Entertainment Magazine
The IMDB Tops: 10 Thoughts on The Shawshank Redemption
Posted on the 06 January 2012 by Limette @Limette9Dir. Frank Darabont | USA★ Tim Robbins, Morgan Freeman, Bon Gunton
Current IMDB rank - rating - votes
1. Who would have thought that the currently most popular film would be such a softie? I'm not a frequent cineweeper, but the final sequence touched something very deep down - as corny as that sounds.It was nothing I had expected, not even a few seconds before the tears started falling. It was like somebody had suddenly turned on some magnificent music that you hadn't heard before, but that still sounded familiar (sounds corny again).
2. Speaking of familiar, The Shawshank Redemption is a very good film, but there was something familiar, well-known about each and every scene. It was like all the good "mainstream" films put together, which shouldn't come as a surprise considering its cinematic position. Watching this film, I feel, has helped me understand cinema and cinematic taste more, and how hard it is to hit the right notes for the audience in fusion with your own artistic standards... and what an example of that can look like.
3. So Tim Robbins... Never heard of the man. A look at his filmography feels like reading Chinese. Some expressions seem familiar: The Green Lantern (this is not starting out well)... bla bla bla... oh, High Fidelity! Still need to see that one... And yeah, that's kinda it. And, well, Top Gun.I liked him in this film though. But there's a big but. Morgan Freeman was better, I love this guy in anything.
4. Morgan Freeman... loved him in this one. Loved his accent, actually loved all the accents in this film, I guess it's the same one for everybody. It sounds rural, but you can still understand everything. It wakes (not existing) memories of the times when... yeah, I don't know, when... there were no computers, no DVDs or video cassettes for that matter. No movie blogs. War. Inhuman prisons, except for Guantanamo and those.Okay, maybe not the best time to live.
5. I don't know why, but I feel like I'm trying to be funny today. Hope you don't mind.Anyhow, there's a wonderful dry humor and somewhat ironic humor to The Shawshank Redemption, that delivers us some really cool quotes too. Like:
„Get busy living or get busy dying“.
Later re-interpreted by a certain musician into "Get rich or die trying". Maybe. Or maybe that has nothing to do with it, probably that's from some much older Hitchcock film or something.

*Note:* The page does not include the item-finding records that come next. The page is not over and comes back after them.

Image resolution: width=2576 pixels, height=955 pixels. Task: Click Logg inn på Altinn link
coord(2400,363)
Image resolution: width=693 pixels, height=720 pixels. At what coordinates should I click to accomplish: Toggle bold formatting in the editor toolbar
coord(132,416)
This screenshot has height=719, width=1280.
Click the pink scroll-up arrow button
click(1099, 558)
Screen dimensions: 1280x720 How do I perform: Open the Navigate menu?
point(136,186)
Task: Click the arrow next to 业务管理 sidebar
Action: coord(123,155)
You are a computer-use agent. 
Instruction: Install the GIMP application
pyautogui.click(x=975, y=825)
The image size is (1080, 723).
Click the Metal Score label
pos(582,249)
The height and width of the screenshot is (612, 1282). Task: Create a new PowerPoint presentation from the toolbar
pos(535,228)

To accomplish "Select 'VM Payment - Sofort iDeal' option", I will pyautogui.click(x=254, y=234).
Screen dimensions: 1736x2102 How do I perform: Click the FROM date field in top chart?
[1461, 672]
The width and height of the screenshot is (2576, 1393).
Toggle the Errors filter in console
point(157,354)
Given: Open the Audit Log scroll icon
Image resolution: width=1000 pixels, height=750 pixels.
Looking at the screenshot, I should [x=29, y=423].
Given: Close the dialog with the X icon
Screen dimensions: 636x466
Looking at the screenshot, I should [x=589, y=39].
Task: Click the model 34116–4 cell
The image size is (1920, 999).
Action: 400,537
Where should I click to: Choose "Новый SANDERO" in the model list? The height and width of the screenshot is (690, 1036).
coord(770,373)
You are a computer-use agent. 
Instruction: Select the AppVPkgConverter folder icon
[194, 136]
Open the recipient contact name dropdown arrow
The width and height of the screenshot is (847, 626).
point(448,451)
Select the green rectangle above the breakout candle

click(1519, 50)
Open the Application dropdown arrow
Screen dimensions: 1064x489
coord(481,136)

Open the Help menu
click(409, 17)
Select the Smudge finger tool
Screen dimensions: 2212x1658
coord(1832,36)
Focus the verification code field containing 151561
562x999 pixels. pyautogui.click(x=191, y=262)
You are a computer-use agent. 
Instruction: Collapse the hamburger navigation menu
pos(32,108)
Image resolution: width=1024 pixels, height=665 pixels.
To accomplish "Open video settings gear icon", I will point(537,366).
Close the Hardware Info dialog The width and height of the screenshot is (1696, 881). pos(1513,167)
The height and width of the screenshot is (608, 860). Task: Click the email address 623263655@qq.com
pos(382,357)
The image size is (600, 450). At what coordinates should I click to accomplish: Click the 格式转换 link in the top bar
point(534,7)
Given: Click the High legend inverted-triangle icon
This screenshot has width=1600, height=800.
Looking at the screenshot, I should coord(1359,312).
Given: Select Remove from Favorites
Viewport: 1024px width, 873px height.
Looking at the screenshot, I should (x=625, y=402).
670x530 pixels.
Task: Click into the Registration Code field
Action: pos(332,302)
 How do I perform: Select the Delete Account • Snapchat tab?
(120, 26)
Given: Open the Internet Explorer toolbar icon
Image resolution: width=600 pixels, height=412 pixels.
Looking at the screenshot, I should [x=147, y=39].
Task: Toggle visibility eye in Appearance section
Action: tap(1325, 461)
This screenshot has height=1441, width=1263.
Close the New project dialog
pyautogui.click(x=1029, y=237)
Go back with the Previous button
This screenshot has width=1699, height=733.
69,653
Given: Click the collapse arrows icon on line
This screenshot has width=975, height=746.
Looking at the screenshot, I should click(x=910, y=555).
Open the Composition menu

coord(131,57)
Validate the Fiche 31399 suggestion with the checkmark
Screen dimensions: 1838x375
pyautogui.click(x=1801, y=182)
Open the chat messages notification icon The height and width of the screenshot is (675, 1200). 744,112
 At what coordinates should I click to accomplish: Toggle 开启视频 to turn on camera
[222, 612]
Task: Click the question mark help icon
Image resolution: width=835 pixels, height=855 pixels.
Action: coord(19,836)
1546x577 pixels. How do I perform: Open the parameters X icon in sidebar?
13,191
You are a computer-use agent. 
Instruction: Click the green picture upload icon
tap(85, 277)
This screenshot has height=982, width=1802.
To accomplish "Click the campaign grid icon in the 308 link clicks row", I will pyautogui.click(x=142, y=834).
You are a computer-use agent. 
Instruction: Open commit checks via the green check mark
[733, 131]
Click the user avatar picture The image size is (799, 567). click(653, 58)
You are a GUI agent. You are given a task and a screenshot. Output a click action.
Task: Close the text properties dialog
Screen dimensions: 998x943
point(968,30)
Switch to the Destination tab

6. An interesting fact concerning the "popularity" and thereby also "fame" of this particular motion picture: before I really developed a more intellectual interest [addiction] in films, I had never ever heard of this film. Event though my mom had a copy of it, which by the way is why I happened to watch it. Thought it was some cool Stephen King horror flick (the German title is not the original one, that's why). And even when I heard about it here and there in the blogosphere and all that, I wasn't really interested in watching it, and I had no idea what the name meant.Shawshank? And what's a "redemption". Hm, must be some western with Indians, kind of like Dancing with Wolves, I mean Shawshank sounds Indian.
7. It has weaknesses too, one of the strongest being that once more, this is a very well-known and popular film without female characters! A huge mistake, that probably wouldn't be that important if I hadn't just seen 7 Samurai and Das Boot. Two films kind of these had excuses for not including women, but I was really mad at Kurosawa. Of course, this one did not leave much room for females, and I accept that, also because the non-presence of them makes them seem like magnificent, angel-like creatures that man is in awe of.
But what hurts me is that a remarkable amount of popular and critically acclaimed films are one-gender-shows, and as much as I love The Hangover, I feel that women-centered films are too often considered second class "chick-flicks". It doesn't help that many of them actually are second class... films that most men wouldn't take a big interest in, even though they can be fun. The Help is one of the films that have made me hope again, though.
8. Honestly, Rita Hayworth and Marilyn Monroe were so much prettier than the later poster ladies. Sometimes, old really is gold. I loved the cinema scene too - cinema or film-watching sequences in a film are a film geek's dream come true, aren't they? I should make a list of my favorites.
And something else that is gold, and that I don't indulge in often enough (just like pre-90s movies, you've got me): opera. The scene I'm talking about is pure magic.
9. Now that I think about it, The Shawshank Redemption really is a formula film in some ways, don't you think? There's this one formula that I find most popular films, books and stories follow, in a way, though only the more creative ones win the race. You know this... "you have to crawl through a tunnel of shit to reach nirvana", kind of. Know what I mean? This is everywhere, I tell you, probably even in the most experimental films - even though their interpretation often is: "you think there's light at the end of the tunnel of shit, but there isn't".
10. We can discuss how original, or how creative and artistic The Shawshank Redemption is, and whether it deserves its rank on top of the IMDB Top 250.But I don't think many persons are able to not like it, and somehow this does make it a "perfect" film that I thoroughly enjoyed.
Now that's all I have to say for now.